The "time independent Schrödinger equation" is simply the idea that there exists an operator
H whose eigenstates are states of definite energy, and whose eigenvalues are those energies:
H |ψ> = E |ψ>
where H is an operator and
E is a number.
|ψ> is just a way of writing a vector; we might as well write it
ψ(x), the latter notation making it clear that
ψ is a function over a continuous coordinate
x (making it an infinite-dimensional vector).
The basic problem is to find a set of eigenvalues
En and eigenstates
ψn(x) given the operator
H, which is called the Hamiltonian.
The Hamiltonian (for a one-dimensional problem) typically has the form:
H = p2/(2m) + V(x)
where p is an operator that gives the momentum (making
p^2/2m the kinetic energy), and V is an operator that gives the potential energy.
It turns out that
p = -i ℏ (∂/∂x)
where ℏ is some physical constant, and (∂/∂x) is the derivative with respect to x.
From linear algebra we know that there is a one-to-one mapping between matrices and operators. To solve these sort of problems numerically, we just have to discretize everything and write our operators as matrices.
The main ingredient we need is a discrete derivative. This is not so hard: we can just estimate the derivative by computing the difference between two points and dividing by Δx.
f'(x) = lim (h → 0) of (f(x+h) - f(x)) / h
f'(x) ≈ (f(x+Δx) - f(x))/(Δx)
Now if you imagine
f(x) as a column vector over our discretized values of x,
f = [f(x1) f(x2) f(x3) ... f(xN)]T
then it's clear that the derivative operator will look something like:
D = [1 -1 0 0 ...
0 1 -1 0 ...
0 0 1 -1 ... ]/Δxwhere
Δx = xN+1-xN.
It turns out that this almost works, but we really need the derivative operator to be symmetric. I'm not sure exactly why, but the practical problem is that
DN gets shifted farther and farther to the right as we raise N with this asymmetric version. A better form is to use a symmetric difference:
f'(x) = lim (h → 0) of (f(x+h) - f(x-h)) / (2h)
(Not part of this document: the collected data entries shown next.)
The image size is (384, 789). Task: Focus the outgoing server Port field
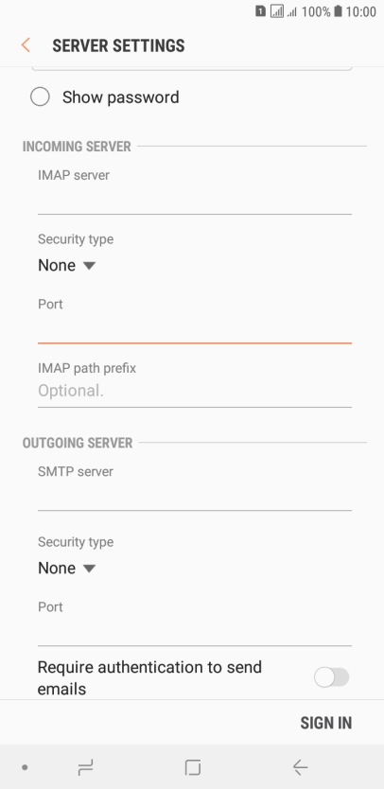(x=194, y=632)
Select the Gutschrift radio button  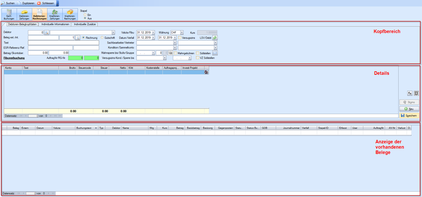click(102, 38)
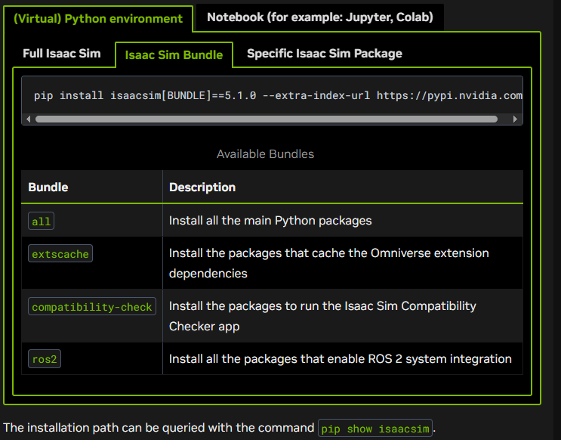Click the 'Install all the main Python packages' text

tap(270, 221)
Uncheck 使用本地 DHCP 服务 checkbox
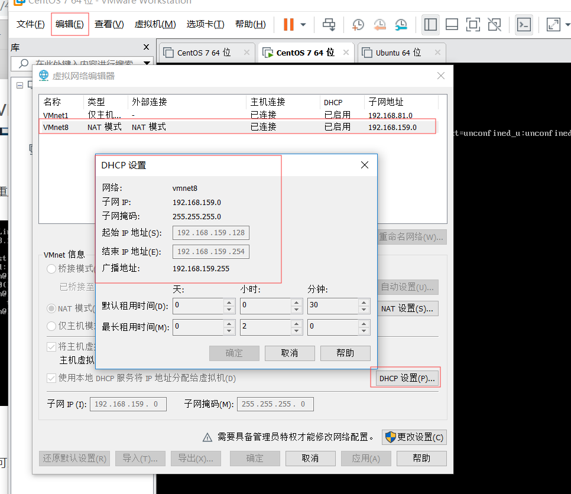The image size is (571, 494). point(51,379)
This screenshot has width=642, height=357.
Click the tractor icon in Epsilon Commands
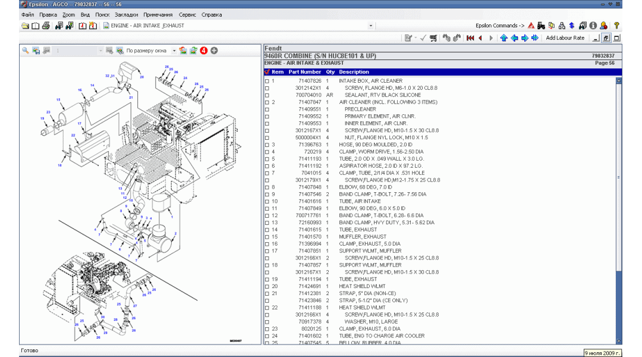pos(541,26)
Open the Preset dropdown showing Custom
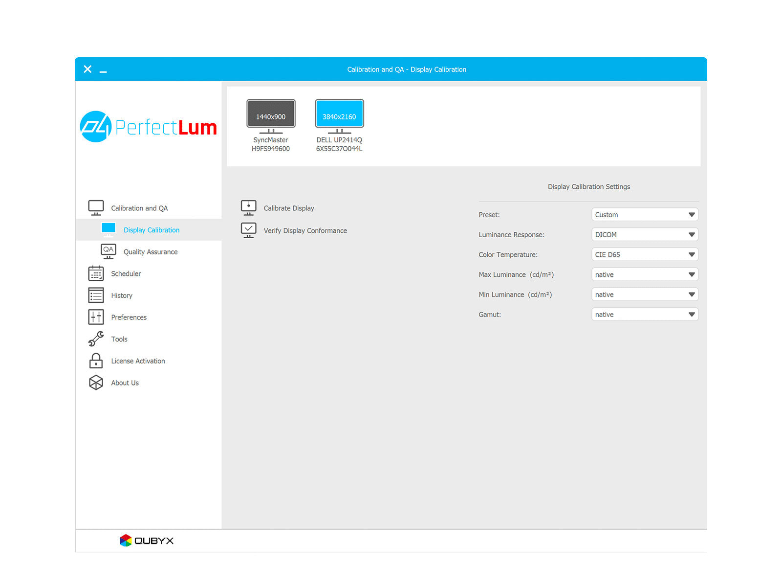Image resolution: width=782 pixels, height=587 pixels. pyautogui.click(x=644, y=215)
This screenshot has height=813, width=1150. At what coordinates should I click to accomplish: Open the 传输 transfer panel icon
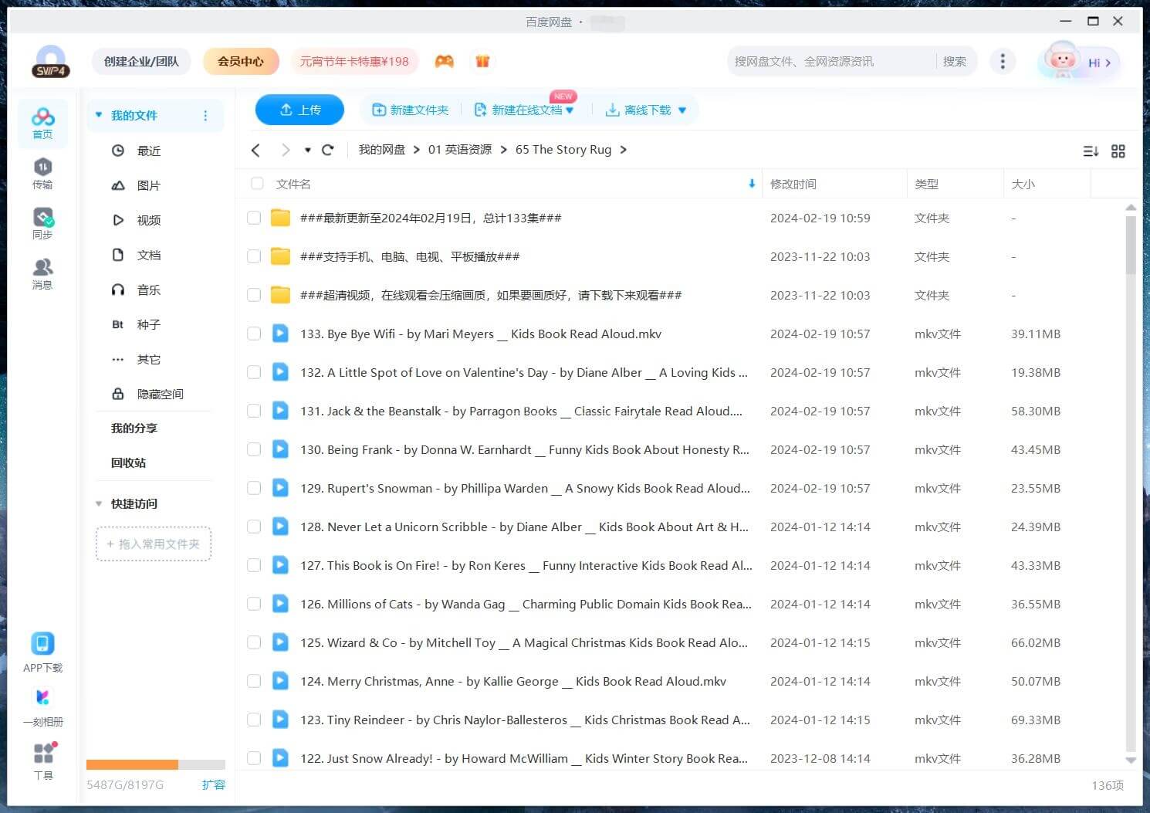(42, 173)
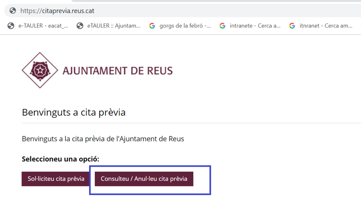
Task: Click the divider line under the heading
Action: [x=191, y=123]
f'(x) ≈ (f(x+Δx) - f(x-Δx))/(2 Δx)
That does work, but unfortunately it doesn't give a very good form of D2 for the second derivative, which is what we need. I'll just punt and define the second derivative estimator directly:
f''(x) = lim (h → 0) of (f(x+h) - 2 f(x) + f(x-h)) / h2
f'(x) ≈ (f(x+Δx) - 2 f(x) + f(x-Δx))/(Δx)2
which, in matrix form, looks like
D2 = [ 2 -1 0 0
-1 2 -1 0
0 -1 2 -1
0 0 -1 2 ]/(Δx)2which is symmetric, as desired.
(I'm not sure if there's a good form of the first derivative operator D that will give a nice form of the second derivative D2. Perhaps having D and D2 is enough to compute nice versions of all higher derivatives.)
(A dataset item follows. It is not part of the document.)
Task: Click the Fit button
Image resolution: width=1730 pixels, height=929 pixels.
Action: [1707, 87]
One of the simplest problems in one-dimensional quantum mechanics is the "square well", where the potential energy is zero inside of a certain range and non-zero (or infinite) outside:
V(x) = 0 if |x| < L
V0 otherwiseNow we have everything we need to put together
H = -D2 + V (ignoring all physical constants). Then we solve for the eigenfunctions and eigenvalues of H, as described in my previous entry.
Without further ado, we find (numerically!) the usual eigenfunctions:
And the eigenvalues scale like n2, as expected:
Anyway, try playing with the complete matlab program. It's fun! Just put in a potential, run the program, and watch the eigenfunctions converge...
- I assume this would be totally impractical with problems of greater than 1-dimension, though of course for separable problems, you can solve for each separable part individually.
- There's no reason, necessarily, to do this all in the x basis. We could instead solve for the fourier or laguerre series of the eigenfunction, which might converge faster and/or have a nicer form for the derivative.